Jean-Baptiste Djebbari affirme qu’il a « constamment promu l’harmonisation sociale dans le transport aérien […], d’abord en qualité de professionnel de l’aviation puis comme député, aujourd’hui comme secrétaire d’État aux transports. C’est même une des priorités de la politique que je mène actuellement au nom du gouvernement ».
Quand il était dans le privé, le secrétaire d’État aux transports était le responsable des opérations aériennes d’une compagnie qui ne payait pas les cotisations de ses pilotes en France. Reste à savoir s’il s’agit d’une simple optimisation, ou si le système pose problème au regard du droit.
L’avocate Claire Hocquet, spécialiste des questions aériennes, notamment dans le domaine social, a représenté le Syndicat national des pilotes de ligne (SNPL) dans les affaires de travail dissimulé visant Ryanair et Cityjet. Me Hocquet estime que les pratiques de Jetfly ne sont pas conformes au droit européen et que certains pilotes de la compagnie résidant en France sont affiliés à la sécu « en étant très probablement basés fictivement au Luxembourg ». Maxime Bouchard dément et affirme que Jetfly « respecte » les réglementations française et européenne.
La bataille contre le dumping social dans l’aérien a démarré en France, qui a publié un décret à ce sujet en 2006. Ce texte a permis la condamnation en première instance de plusieurs compagnies pour « travail dissimulé », pour avoir employé sous contrat étranger des personnels navigants basés en France. C’est le cas d’Easyjet en 2010, de Cityjet (filiale d’Air France) en 2012 ou de Ryanair en 2013 – certaines affaires sont toujours pendantes devant les cours d’appel(1).
Encore récemment, en décembre 2019, comme l’a révélé Le Parisien, un Boeing 737 du spécialiste du fret West Atlantic, mis en cause pour le même motif, a été saisi par la justice française sur le tarmac de l’aéroport de Marseille.
Mais le décret français de 2006 ne s’applique pas à Jetfly. Le texte prévoit en effet que les compagnies doivent payer les cotisations en France uniquement si elles y ont une « base d’exploitation », c’est-à-dire « un ensemble de locaux ou d’infrastructures ». Or la compagnie a localisé ses opérations au sol au Luxembourg, en Suisse et au Royaume-Uni. « Jetfly ne dispose pas de base d’exploitation en France au sens du décret », explique Maxime Bouchard.La situation pourrait être en revanche plus problématique au regard du droit européen.

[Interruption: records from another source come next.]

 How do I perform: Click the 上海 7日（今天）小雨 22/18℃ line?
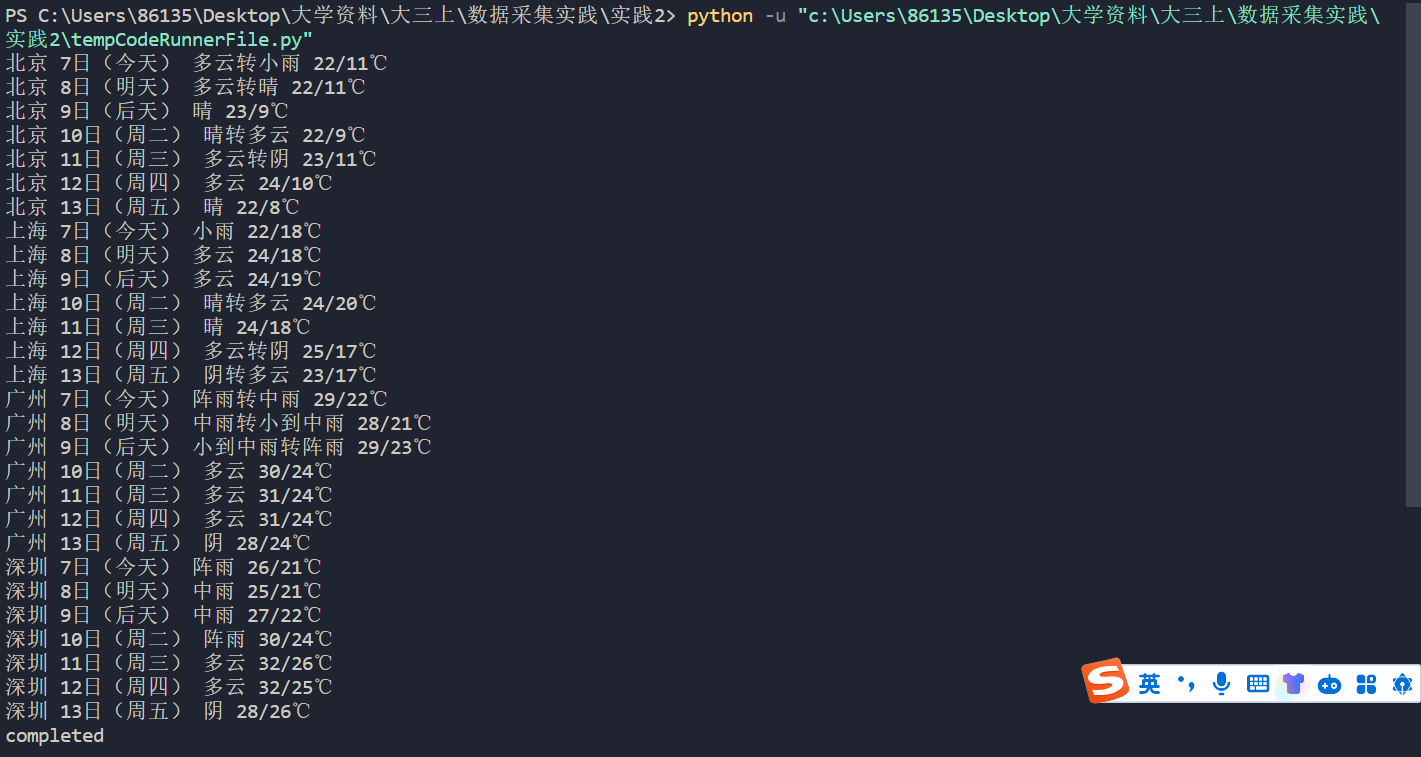(163, 231)
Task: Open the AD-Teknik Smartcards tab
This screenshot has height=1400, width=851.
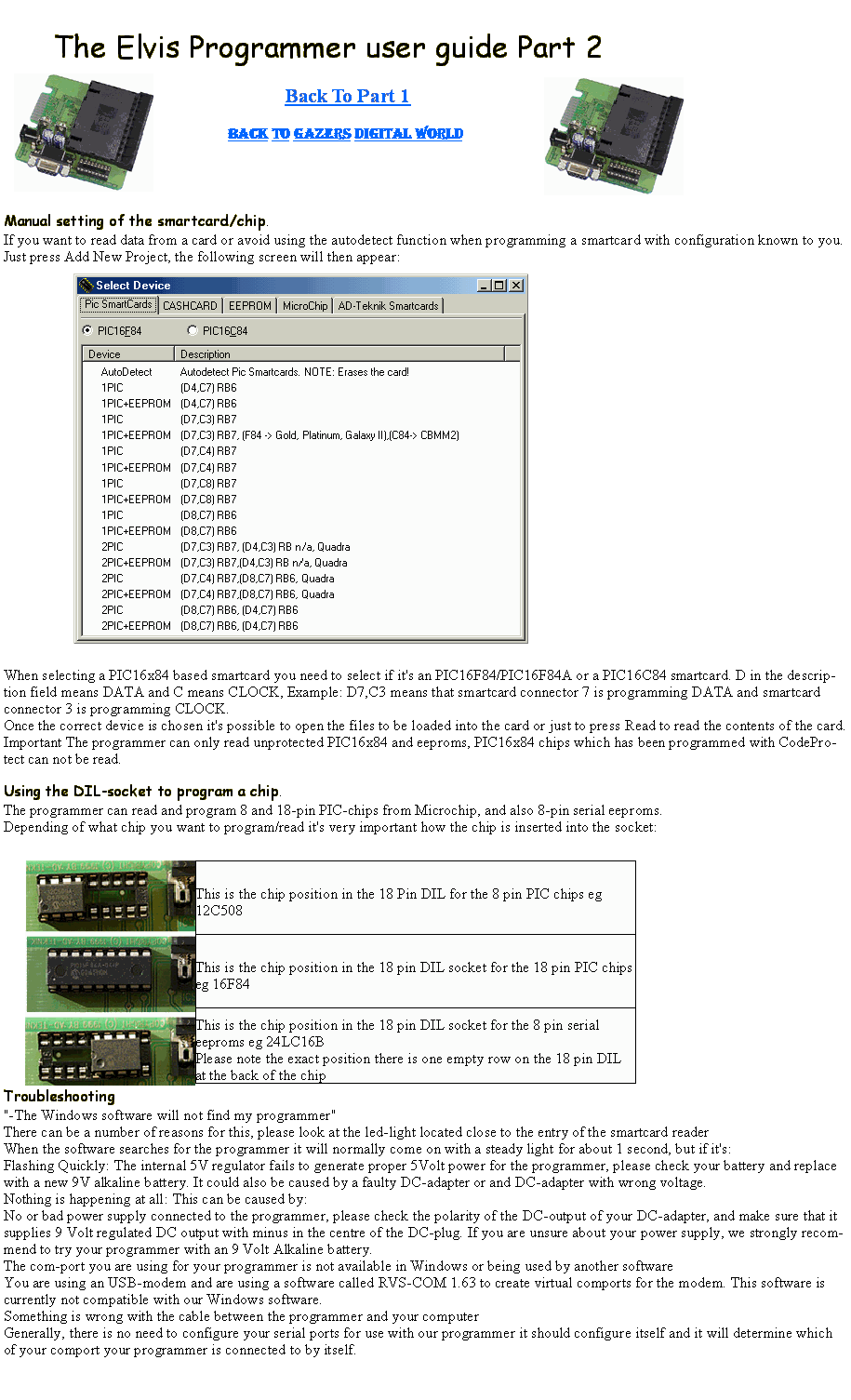Action: coord(388,306)
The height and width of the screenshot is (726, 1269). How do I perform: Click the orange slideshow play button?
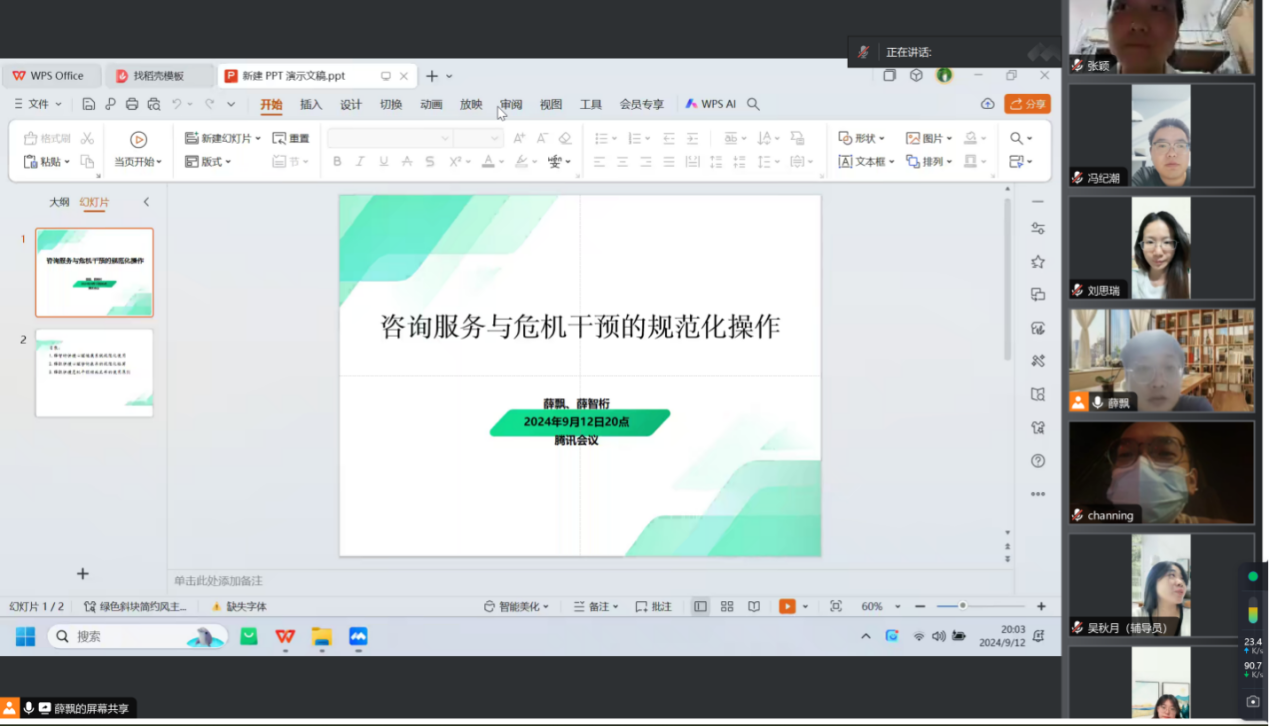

Lequel, contrairement au décret français, prend en compte uniquement la situation des pilotes, que la compagnie dispose ou non d’une base au sol avec des locaux.
Un règlement européen de 2004 sur la coordination des systèmes de sécurité sociale impose que tout salarié domicilié dans un État membre soit affilié à la sécurité sociale de cet État, dès qu’il y exerce une « partie substantielle de son activité […] sans qu’il s’agisse nécessairement de la majeure partie ». Ce seuil a été fixé en 2010 à seulement 25 % de l’activité par un autre règlement européen.
Or la justice française a établi qu’au moins un pilote français de la compagnie, embauché en 2008 et résidant en France, exerçait principalement son activité dans l’Hexagone. C’est ce qui ressort d’une affaire de licenciement abusif, pour laquelle Jetfly a été définitivement condamnée en 2014 par le tribunal des prud’hommes de Bobigny.
(1) Les affaires Ryanair et Cityjet sont toujours pendantes : les condamnations de première instance ont été confirmées en appel, mais ont ensuite été cassées à la suite d’une nouvelle jurisprudence de la Cour de justice de l’Union européenne.